### Work required
Format every line of the records below as a JSON list of strings, one string per line, with blank lines left out. Leave the pictures out of the answer.

### Record excerpts
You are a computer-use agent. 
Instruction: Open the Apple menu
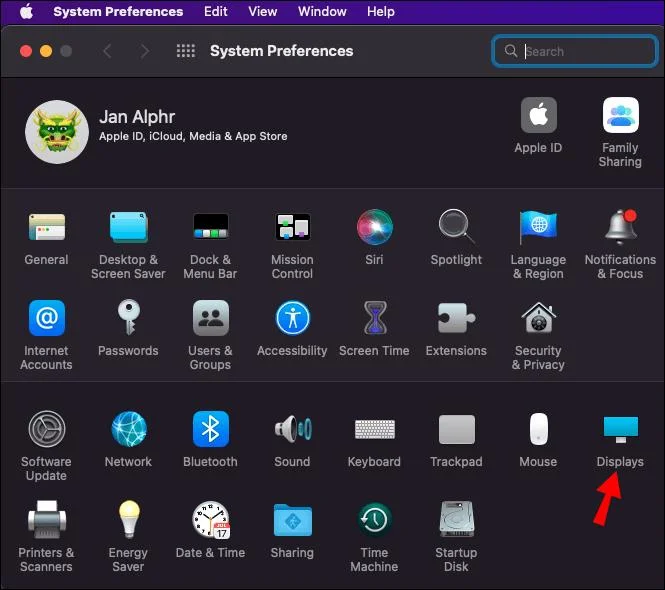point(26,12)
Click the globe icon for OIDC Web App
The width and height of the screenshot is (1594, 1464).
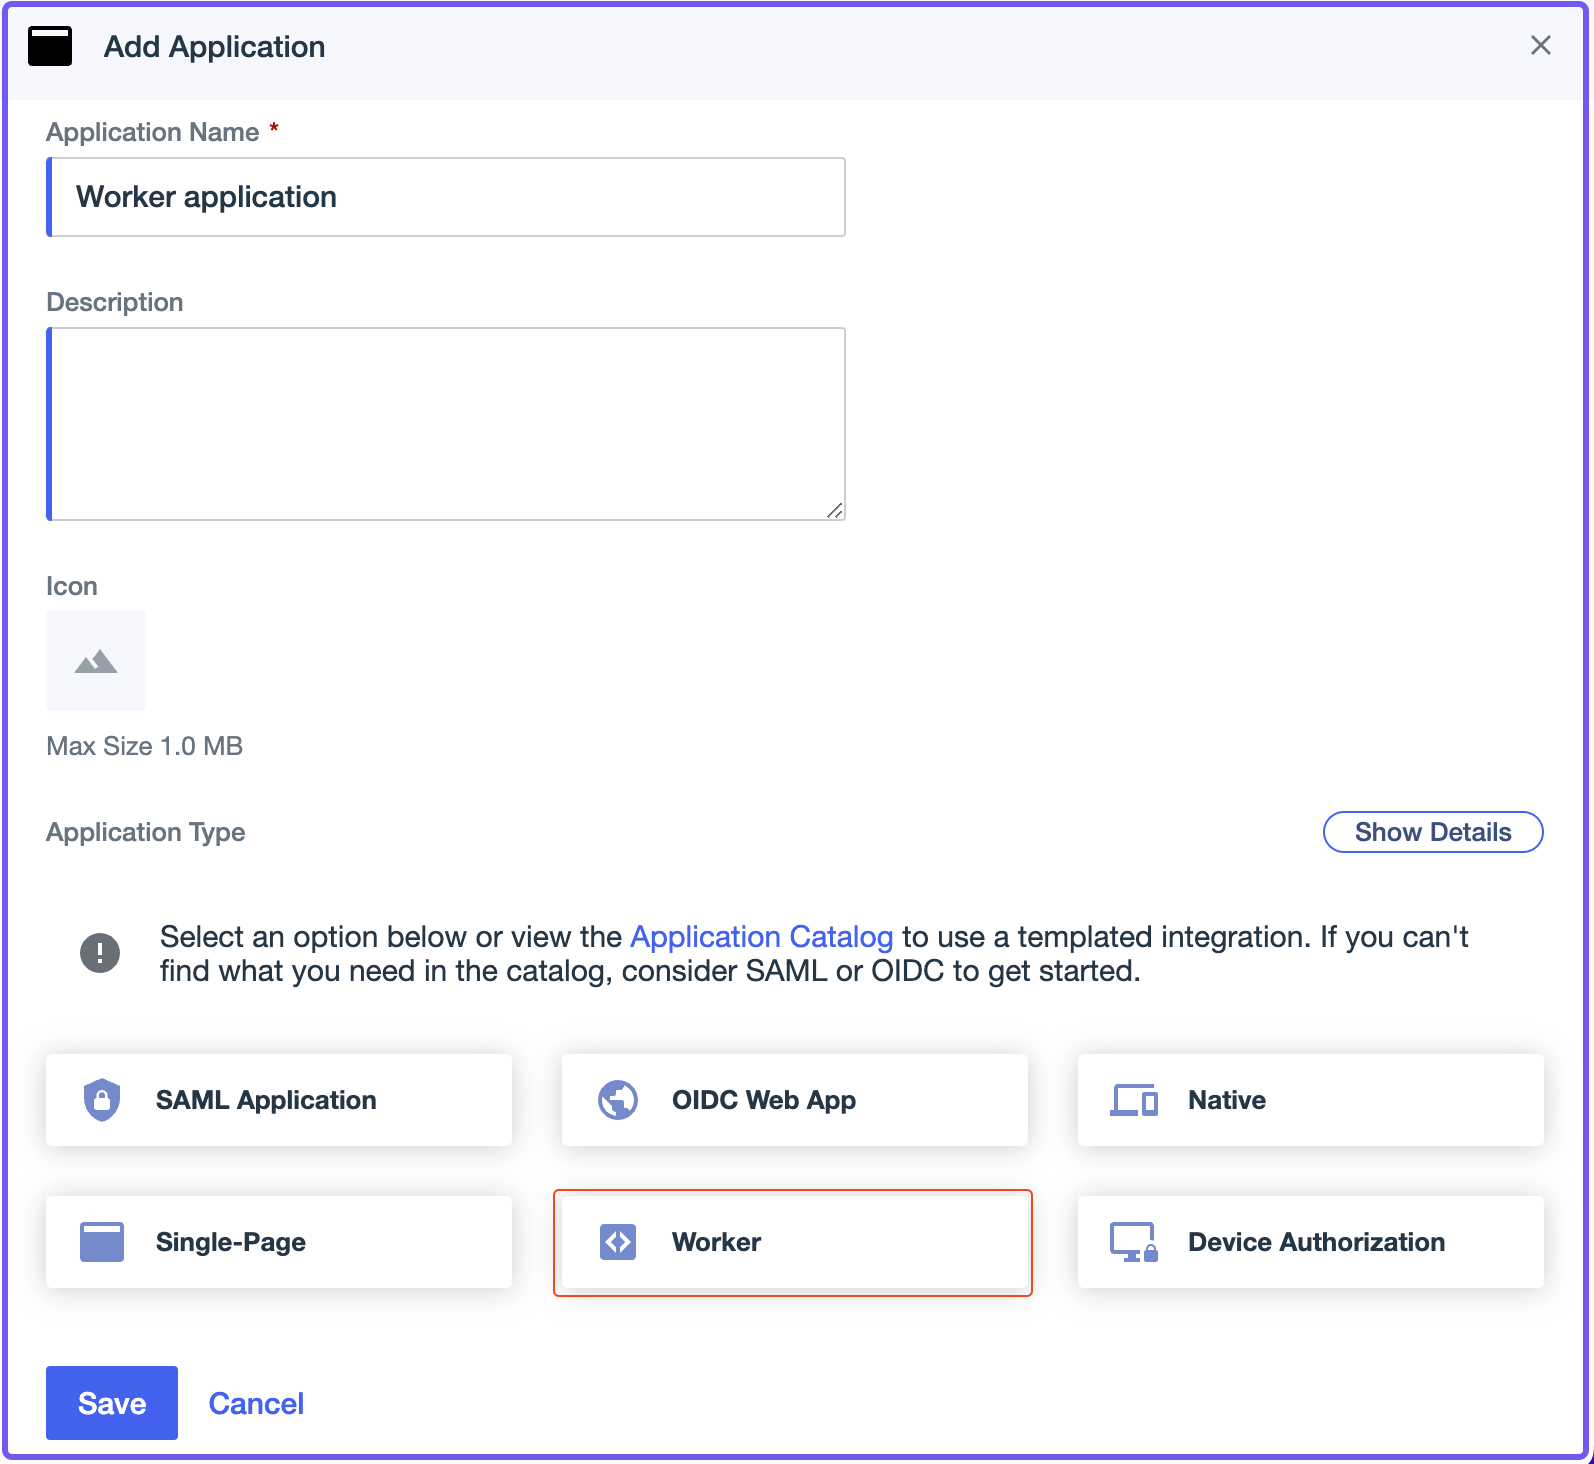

### In response
[
  "You are a computer-use agent. ",
  "Instruction: Open the Apple menu",
  "point(26,12)",
  "Click the globe icon for OIDC Web App",
  "The width and height of the screenshot is (1594, 1464)."
]